**Supplied material**
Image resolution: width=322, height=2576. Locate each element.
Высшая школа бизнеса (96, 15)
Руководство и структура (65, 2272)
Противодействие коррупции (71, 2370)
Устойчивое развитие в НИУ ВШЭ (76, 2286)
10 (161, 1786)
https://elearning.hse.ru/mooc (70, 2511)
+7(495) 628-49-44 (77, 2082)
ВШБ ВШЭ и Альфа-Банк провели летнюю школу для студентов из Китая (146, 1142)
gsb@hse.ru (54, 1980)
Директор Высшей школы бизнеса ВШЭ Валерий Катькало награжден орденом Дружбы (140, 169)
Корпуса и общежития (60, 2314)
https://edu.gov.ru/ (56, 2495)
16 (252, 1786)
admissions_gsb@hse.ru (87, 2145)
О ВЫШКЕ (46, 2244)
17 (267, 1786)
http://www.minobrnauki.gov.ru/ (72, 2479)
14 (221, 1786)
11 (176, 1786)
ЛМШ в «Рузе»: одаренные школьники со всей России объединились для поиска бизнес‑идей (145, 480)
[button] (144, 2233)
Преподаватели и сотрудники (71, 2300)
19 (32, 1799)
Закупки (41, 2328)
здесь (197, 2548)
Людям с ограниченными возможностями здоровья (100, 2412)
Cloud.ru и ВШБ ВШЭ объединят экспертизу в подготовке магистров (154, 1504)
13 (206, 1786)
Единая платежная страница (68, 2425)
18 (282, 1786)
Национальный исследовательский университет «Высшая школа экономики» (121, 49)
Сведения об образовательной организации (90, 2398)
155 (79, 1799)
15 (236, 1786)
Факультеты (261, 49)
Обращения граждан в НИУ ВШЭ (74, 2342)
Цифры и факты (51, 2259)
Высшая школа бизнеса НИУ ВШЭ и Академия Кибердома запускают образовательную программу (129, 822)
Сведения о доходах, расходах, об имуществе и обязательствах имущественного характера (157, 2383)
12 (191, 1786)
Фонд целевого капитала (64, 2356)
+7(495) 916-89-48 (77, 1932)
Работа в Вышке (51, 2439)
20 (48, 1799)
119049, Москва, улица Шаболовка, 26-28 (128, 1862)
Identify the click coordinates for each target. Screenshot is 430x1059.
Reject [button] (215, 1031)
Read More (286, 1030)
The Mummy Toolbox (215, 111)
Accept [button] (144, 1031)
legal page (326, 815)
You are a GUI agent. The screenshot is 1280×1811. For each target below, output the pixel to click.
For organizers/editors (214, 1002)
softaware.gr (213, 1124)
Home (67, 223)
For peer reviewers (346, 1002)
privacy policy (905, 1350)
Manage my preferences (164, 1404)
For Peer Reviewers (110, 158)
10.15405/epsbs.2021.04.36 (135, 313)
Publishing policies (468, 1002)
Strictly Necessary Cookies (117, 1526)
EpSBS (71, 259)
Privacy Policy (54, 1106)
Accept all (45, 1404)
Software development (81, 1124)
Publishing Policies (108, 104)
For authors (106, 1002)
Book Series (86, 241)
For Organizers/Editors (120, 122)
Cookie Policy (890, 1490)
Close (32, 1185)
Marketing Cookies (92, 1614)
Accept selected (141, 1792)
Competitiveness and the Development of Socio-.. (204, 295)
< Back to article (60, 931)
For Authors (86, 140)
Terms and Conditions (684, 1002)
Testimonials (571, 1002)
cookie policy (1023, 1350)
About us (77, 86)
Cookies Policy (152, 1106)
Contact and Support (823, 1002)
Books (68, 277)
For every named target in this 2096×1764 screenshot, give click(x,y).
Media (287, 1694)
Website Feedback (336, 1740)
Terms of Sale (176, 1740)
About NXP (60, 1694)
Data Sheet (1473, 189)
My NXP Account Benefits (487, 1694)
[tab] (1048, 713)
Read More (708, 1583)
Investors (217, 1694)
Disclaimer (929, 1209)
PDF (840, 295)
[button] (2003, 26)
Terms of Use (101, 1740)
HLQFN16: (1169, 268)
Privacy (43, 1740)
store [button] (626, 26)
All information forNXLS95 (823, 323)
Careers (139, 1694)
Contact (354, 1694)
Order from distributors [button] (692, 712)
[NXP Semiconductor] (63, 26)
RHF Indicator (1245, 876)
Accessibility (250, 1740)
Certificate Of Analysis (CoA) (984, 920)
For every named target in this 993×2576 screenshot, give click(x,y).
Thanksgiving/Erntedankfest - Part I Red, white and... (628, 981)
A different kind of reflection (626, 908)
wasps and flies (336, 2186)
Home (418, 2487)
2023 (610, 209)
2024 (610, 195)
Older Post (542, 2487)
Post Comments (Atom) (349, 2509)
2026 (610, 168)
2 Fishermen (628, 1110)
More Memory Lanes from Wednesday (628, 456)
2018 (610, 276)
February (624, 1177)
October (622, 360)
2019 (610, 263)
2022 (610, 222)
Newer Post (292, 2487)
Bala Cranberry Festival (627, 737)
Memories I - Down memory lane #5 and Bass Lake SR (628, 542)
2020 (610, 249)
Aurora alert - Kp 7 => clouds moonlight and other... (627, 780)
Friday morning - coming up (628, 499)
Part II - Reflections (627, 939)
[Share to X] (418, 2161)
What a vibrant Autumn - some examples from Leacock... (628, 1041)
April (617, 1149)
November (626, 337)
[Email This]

**Problem**
Retype the listing exactly.

**Solution for this exercise**
Image resolution: width=322, height=2576. Locate each element.
Высшая школа бизнеса (96, 15)
Руководство и структура (65, 2272)
Противодействие коррупции (71, 2370)
Устойчивое развитие в НИУ ВШЭ (76, 2286)
10 (161, 1786)
https://elearning.hse.ru/mooc (70, 2511)
+7(495) 628-49-44 (77, 2082)
ВШБ ВШЭ и Альфа-Банк провели летнюю школу для студентов из Китая (146, 1142)
gsb@hse.ru (54, 1980)
Директор Высшей школы бизнеса ВШЭ Валерий Катькало награжден орденом Дружбы (140, 169)
Корпуса и общежития (60, 2314)
https://edu.gov.ru/ (56, 2495)
16 (252, 1786)
admissions_gsb@hse.ru (87, 2145)
О ВЫШКЕ (46, 2244)
17 (267, 1786)
http://www.minobrnauki.gov.ru/ (72, 2479)
14 (221, 1786)
11 (176, 1786)
ЛМШ в «Рузе»: одаренные школьники со всей России объединились для поиска бизнес‑идей (145, 480)
[button] (144, 2233)
Преподаватели и сотрудники (71, 2300)
19 (32, 1799)
Закупки (41, 2328)
здесь (197, 2548)
Людям с ограниченными возможностями здоровья (100, 2412)
Cloud.ru и ВШБ ВШЭ объединят экспертизу в подготовке магистров (154, 1504)
13 (206, 1786)
Единая платежная страница (68, 2425)
18 (282, 1786)
Национальный исследовательский университет «Высшая школа экономики» (121, 49)
Сведения об образовательной организации (90, 2398)
155 (79, 1799)
15 (236, 1786)
Факультеты (261, 49)
Обращения граждан в НИУ ВШЭ (74, 2342)
Цифры и факты (51, 2259)
Высшая школа бизнеса НИУ ВШЭ и Академия Кибердома запускают образовательную программу (129, 822)
Сведения о доходах, расходах, об имуществе и обязательствах имущественного характера (157, 2383)
12 (191, 1786)
Фонд целевого капитала (64, 2356)
+7(495) 916-89-48 (77, 1932)
Работа в Вышке (51, 2439)
20 (48, 1799)
119049, Москва, улица Шаболовка, 26-28 (128, 1862)
Identify the click coordinates for each target. Screenshot is 430x1059.
Reject [button] (215, 1031)
Read More (286, 1030)
The Mummy Toolbox (215, 111)
Accept [button] (144, 1031)
legal page (326, 815)
You are a GUI agent. The screenshot is 1280×1811. For each target below, output the pixel to click.
For organizers/editors (214, 1002)
softaware.gr (213, 1124)
Home (67, 223)
For peer reviewers (346, 1002)
privacy policy (905, 1350)
Manage my preferences (164, 1404)
For Peer Reviewers (110, 158)
10.15405/epsbs.2021.04.36 (135, 313)
Publishing policies (468, 1002)
Strictly Necessary Cookies (117, 1526)
EpSBS (71, 259)
Privacy Policy (54, 1106)
Accept all (45, 1404)
Software development (81, 1124)
Publishing Policies (108, 104)
For authors (106, 1002)
Book Series (86, 241)
For Organizers/Editors (120, 122)
Cookie Policy (890, 1490)
Close (32, 1185)
Marketing Cookies (92, 1614)
Accept selected (141, 1792)
Competitiveness and the Development of Socio-.. (204, 295)
< Back to article (60, 931)
For Authors (86, 140)
Terms and Conditions (684, 1002)
Testimonials (571, 1002)
cookie policy (1023, 1350)
About us (77, 86)
Cookies Policy (152, 1106)
Contact and Support (823, 1002)
Books (68, 277)
For every named target in this 2096×1764 screenshot, give click(x,y).
Media (287, 1694)
Website Feedback (336, 1740)
Terms of Sale (176, 1740)
About NXP (60, 1694)
Data Sheet (1473, 189)
My NXP Account Benefits (487, 1694)
[tab] (1048, 713)
Read More (708, 1583)
Investors (217, 1694)
Disclaimer (929, 1209)
PDF (840, 295)
[button] (2003, 26)
Terms of Use (101, 1740)
HLQFN16: (1169, 268)
Privacy (43, 1740)
store [button] (626, 26)
All information forNXLS95 (823, 323)
Careers (139, 1694)
Contact (354, 1694)
Order from distributors [button] (692, 712)
[NXP Semiconductor] (63, 26)
RHF Indicator (1245, 876)
Accessibility (250, 1740)
Certificate Of Analysis (CoA) (984, 920)
For every named target in this 993×2576 screenshot, give click(x,y).
Thanksgiving/Erntedankfest - Part I Red, white and... (628, 981)
A different kind of reflection (626, 908)
wasps and flies (336, 2186)
Home (418, 2487)
2023 (610, 209)
2024 (610, 195)
Older Post (542, 2487)
Post Comments (Atom) (349, 2509)
2026 (610, 168)
2 Fishermen (628, 1110)
More Memory Lanes from Wednesday (628, 456)
2018 (610, 276)
February (624, 1177)
October (622, 360)
2019 (610, 263)
2022 (610, 222)
Newer Post (292, 2487)
Bala Cranberry Festival (627, 737)
Memories I - Down memory lane #5 and Bass Lake SR (628, 542)
2020 (610, 249)
Aurora alert - Kp 7 => clouds moonlight and other... (627, 780)
Friday morning - coming up (628, 499)
Part II - Reflections (627, 939)
[Share to X] (418, 2161)
What a vibrant Autumn - some examples from Leacock... (628, 1041)
April (617, 1149)
November (626, 337)
[Email This]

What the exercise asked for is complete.